On its own, a rural state bias in representation is potentially problematic but not invidious. Plenty of issues in rural states should receive national attention, of course. But the problems mount when one party dominates the rural areas and the other dominates the urban ones, which is where we stand today. Republicans essentially get bonus points: They can be the less popular party and still get to govern.

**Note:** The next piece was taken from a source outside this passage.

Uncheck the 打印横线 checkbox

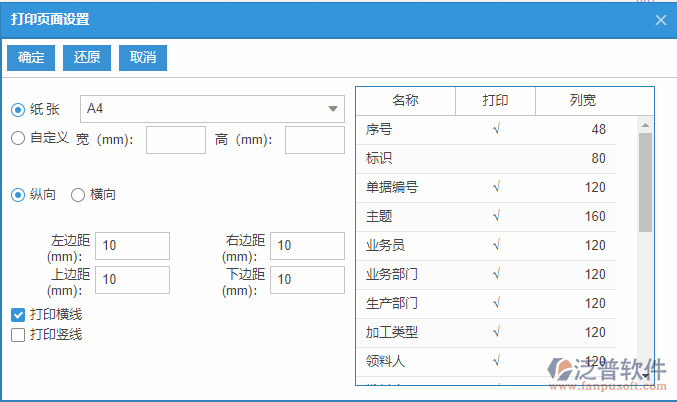pyautogui.click(x=18, y=315)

Political science research reveals that ideologically extreme parties tend to do worse in elections than more moderate parties, and that parties that find themselves in the minority — and out of power — recognize the problem and recalibrate toward the center. But because of their built-in systemic advantage, Republicans face no such check. They have come to prefer winning narrowly with committed partisans than winning broadly with unreliable moderates. Such a strategy helped bring the nation President Trump.

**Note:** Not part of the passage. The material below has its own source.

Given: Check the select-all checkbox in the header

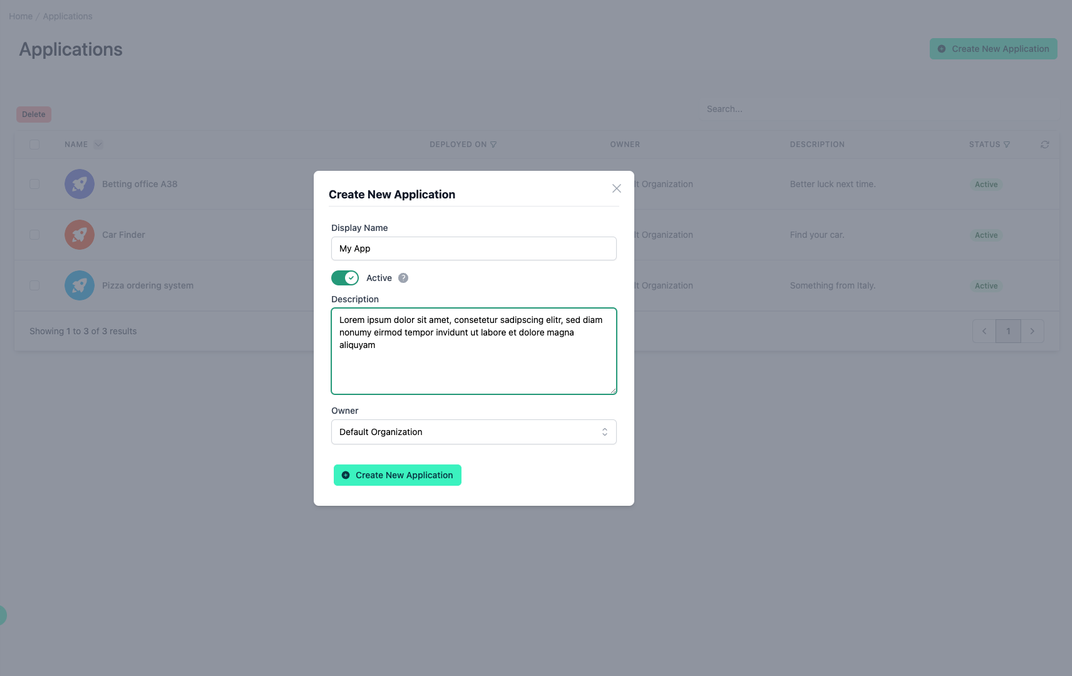Looking at the screenshot, I should [x=34, y=144].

This presents a further problem: How are Democrats to respond to an increasingly extreme, Trumpist Republican Party? Democratic leaders, when pressed with examples of Trump’s latest malfeasance, typically respond with, in effect, a one-word answer: “Vote.” It’s good advice, of course. But what if it’s not enough? What if Democrats continue to bring more people to the polls than Republicans but Republicans maintain control of most of government?

Democrats largely responded to the presidential elections in 2000 and 2016 — in which they won the popular vote — by conceding that rules are rules, and sometimes the more popular candidate just doesn’t get to be president. But how many such defeats will they take in stride? There may be a tipping point at which the situation becomes intolerable.

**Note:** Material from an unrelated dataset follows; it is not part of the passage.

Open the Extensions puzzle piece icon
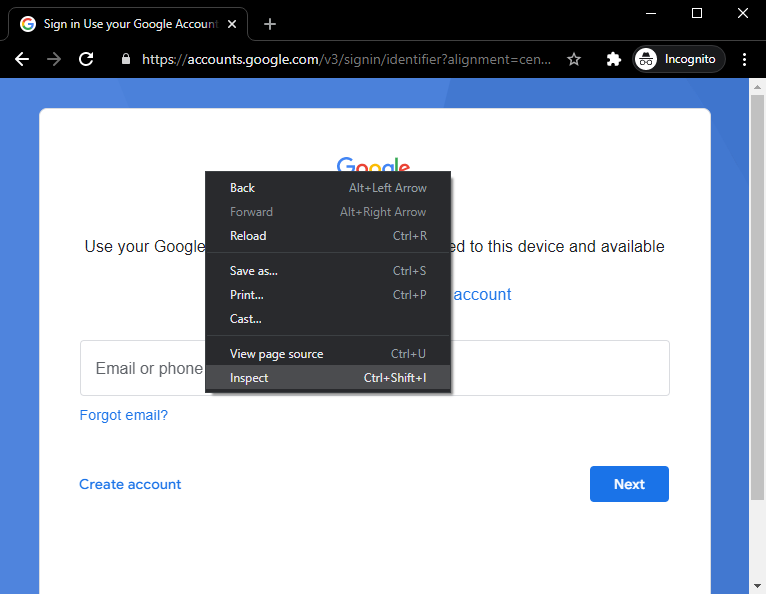This screenshot has width=766, height=594. pos(614,59)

Since George Floyd’s death, in police custody, at the end of May, enormous numbers of protesters (many, although hardly all, Black) have taken to the streets to demand change. They have done so in large part because, with considerable justification, they don’t think that working within the system — voting regularly, calling their elected officials, showing up at city council meetings, etc. — is producing the change they need. Black people are still being killed by police officers who face few or no consequences. Protest and unrest are a predictable outcome when a population thinks the political system is completely unresponsive to its needs.

Imagine that dynamic multiplied many times over. When well more than half the country votes for one result — over and over — and continues to get another, the situation is unsustainable. This is how a government loses its legitimacy. Governments worldwide facing legitimacy crises have been faced with struggling to govern, as we saw in the Philippines under Ferdinand Marcos, or brutally cracking down on protests, as we saw in Egypt under Hosni Mubarak and continue to see under Abdel Fatah al-Sissi. It’s an ugly situation, and the United States is not immune.

Reform is possible — in theory. The Constitution can be amended to substantially change the electoral college procedure, as happened in 1804 when the 12th Amendment was ratified, allowing separate votes for president and vice president. But as long as one party considers the current system advantageous, it’s hard to imagine such an amendment attracting the supermajority support needed to pass. Other reforms — such as an interstate compact that would make presidential elections subject to the popular vote — are possible without an amendment.

And that reform, too, faces the brutal logic of minority rule: The party in power will fight desperately to keep its entrenched advantage (and deepen it, if possible). Almost by definition, the longer the anti-democratic spiral continues, the harder it becomes to reverse. And it’s not a counterargument to say that the advantages the Republicans have today are “constitutional.” In fact, that’s the heart of the problem.